Obesity, the heart under pressure: why today's cardiologist must intervene earlier
It is no longer enough to treat a heart attack in the haemodynamic room or heart failure on the ward: a national strategy is needed to intercept the risk before cardiovascular damage becomes irreversible
by Federico Nardi *
For many years, obesity was considered primarily an aesthetic or, at best, a metabolic problem. Today we know that it is a real chronic, progressive and relapsing disease, with the capacity to profoundly alter the cardiovascular system. This is why the cardiologist can no longer limit himself to treating the consequences - heart attack, heart failure, atrial fibrillation, stroke - but must intervene early on the causes.
The disease
Obesity now affects more than 10% of the Italian population, with numbers growing even among the young. Moreover, it has been shown that life expectancy decreases with increasing BMI (Body Mass Index) and thus with obesity. Excess adipose tissue is not just an energy store: it is a metabolically active organ that produces chronic low-grade inflammation, alters vessel function, and promotes diabetes, hypertension and dyslipidaemia. In other words, it creates the ideal breeding ground for the development of cardiovascular disease.
The Heart Suffers
The heart of a person with obesity works harder and worse. The volume of blood to be put into circulation, oxygen consumption and haemodynamic stress increase. Over time, the heart muscle becomes hypertrophic and stiffer with altered diastolic function, leading to heart failure, a condition that is increasingly common in obese patients. Furthermore, the accumulation of visceral and pericardial fat is associated with an increased risk of arrhythmias, particularly atrial fibrillation.
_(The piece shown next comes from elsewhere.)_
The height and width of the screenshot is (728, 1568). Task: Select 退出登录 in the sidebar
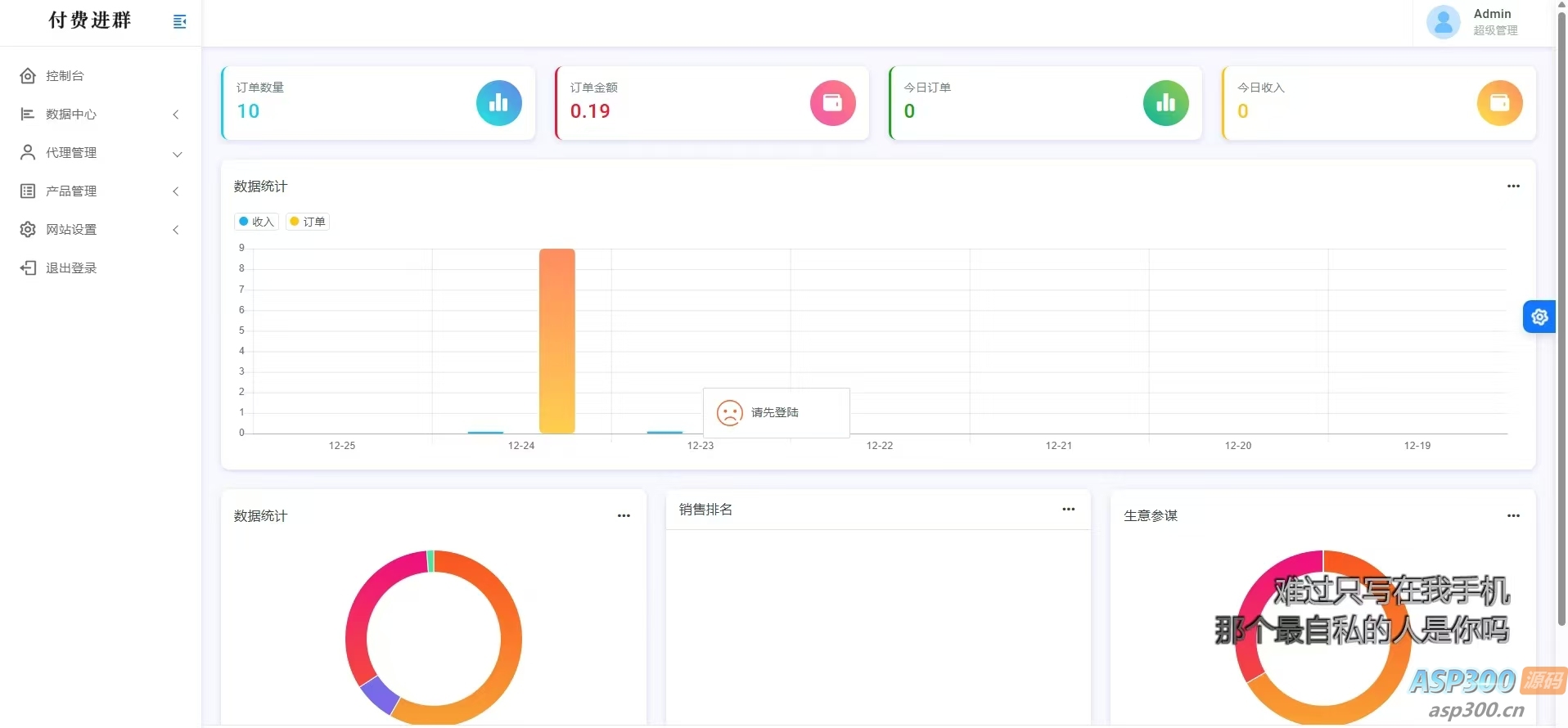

There is also a cultural aspect to be overcome: the idea that it is enough to 'eat less and move more'. A correct lifestyle with proper nutrition and physical activity remain fundamental, but unfortunately, not always sufficient. Obesity is a complex disease, influenced by genetic, neuro-hormonal, environmental and social factors. Blaming the patient does not help; instead, effective and multidisciplinary treatment paths must be built.
New paradigm
In recent years, research has opened up a new phase. New molecules with both 'incretin' and 'non-incretin' action, such as GLP-1 receptor agonists (GLP1-ra) and so-called dual-agonists (GLPI-ra + GIP), are changing the therapeutic approach. Their advent has made it possible to significantly reduce the therapeutic gap between correct lifestyle and bariatric surgery. However, these are not simply drugs that promote weight loss: clinical trials show a significant reduction in major cardiovascular events in high-risk patients. It is a paradigm shift. For the first time, we have therapies that act simultaneously on body weight, metabolic control and cardiovascular protection. It must be emphasised that drug therapy should not be regarded as a cosmetic approach, but rather as a true pathway that must begin with the awareness of lifestyle modification.